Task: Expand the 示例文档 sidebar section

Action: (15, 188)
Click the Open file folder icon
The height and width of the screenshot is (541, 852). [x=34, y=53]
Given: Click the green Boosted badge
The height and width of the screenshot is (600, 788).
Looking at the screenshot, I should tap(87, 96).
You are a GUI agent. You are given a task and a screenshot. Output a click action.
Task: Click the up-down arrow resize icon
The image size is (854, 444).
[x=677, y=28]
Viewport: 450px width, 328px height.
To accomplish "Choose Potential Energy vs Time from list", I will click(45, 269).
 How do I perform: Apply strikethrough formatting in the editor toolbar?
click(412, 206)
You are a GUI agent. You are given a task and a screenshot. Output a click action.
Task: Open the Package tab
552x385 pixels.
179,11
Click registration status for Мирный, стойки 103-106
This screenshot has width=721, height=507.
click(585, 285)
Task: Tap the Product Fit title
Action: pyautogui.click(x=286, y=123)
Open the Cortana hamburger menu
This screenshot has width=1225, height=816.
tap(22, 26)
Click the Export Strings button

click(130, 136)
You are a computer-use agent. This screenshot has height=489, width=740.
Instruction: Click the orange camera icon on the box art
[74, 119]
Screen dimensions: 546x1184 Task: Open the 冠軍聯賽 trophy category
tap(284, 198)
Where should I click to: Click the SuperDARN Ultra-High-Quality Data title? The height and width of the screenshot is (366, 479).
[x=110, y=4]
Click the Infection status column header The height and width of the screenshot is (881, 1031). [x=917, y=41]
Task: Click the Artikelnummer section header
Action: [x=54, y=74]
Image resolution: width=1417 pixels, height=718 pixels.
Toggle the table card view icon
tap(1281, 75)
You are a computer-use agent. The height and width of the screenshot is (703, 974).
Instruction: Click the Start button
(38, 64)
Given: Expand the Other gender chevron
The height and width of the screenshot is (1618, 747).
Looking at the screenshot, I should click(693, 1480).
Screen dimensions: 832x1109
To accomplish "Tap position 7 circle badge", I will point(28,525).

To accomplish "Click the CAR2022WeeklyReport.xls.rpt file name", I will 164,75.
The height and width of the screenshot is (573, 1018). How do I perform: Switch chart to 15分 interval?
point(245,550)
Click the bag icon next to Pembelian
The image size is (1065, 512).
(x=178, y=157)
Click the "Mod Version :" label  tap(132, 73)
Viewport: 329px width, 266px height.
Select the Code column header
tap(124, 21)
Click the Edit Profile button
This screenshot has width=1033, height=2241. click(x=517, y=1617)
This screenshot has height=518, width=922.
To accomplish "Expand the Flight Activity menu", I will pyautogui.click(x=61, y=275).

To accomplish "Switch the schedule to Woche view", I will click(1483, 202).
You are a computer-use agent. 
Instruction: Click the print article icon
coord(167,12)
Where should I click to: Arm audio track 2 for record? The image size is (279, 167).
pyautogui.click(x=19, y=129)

▶ [WORK INSTRUCTIONS]: Transcribe the lines above between the line holding "Task: Click the up-down arrow resize icon" and the line holding "Click registration status", inclusive, exactly as they stand and with nothing added.

▶ [WRITTEN REPLY]:
Task: Click the up-down arrow resize icon
The image size is (854, 444).
[x=677, y=28]
Viewport: 450px width, 328px height.
To accomplish "Choose Potential Energy vs Time from list", I will click(45, 269).
 How do I perform: Apply strikethrough formatting in the editor toolbar?
click(412, 206)
You are a GUI agent. You are given a task and a screenshot. Output a click action.
Task: Open the Package tab
552x385 pixels.
179,11
Click registration status for Мирный, стойки 103-106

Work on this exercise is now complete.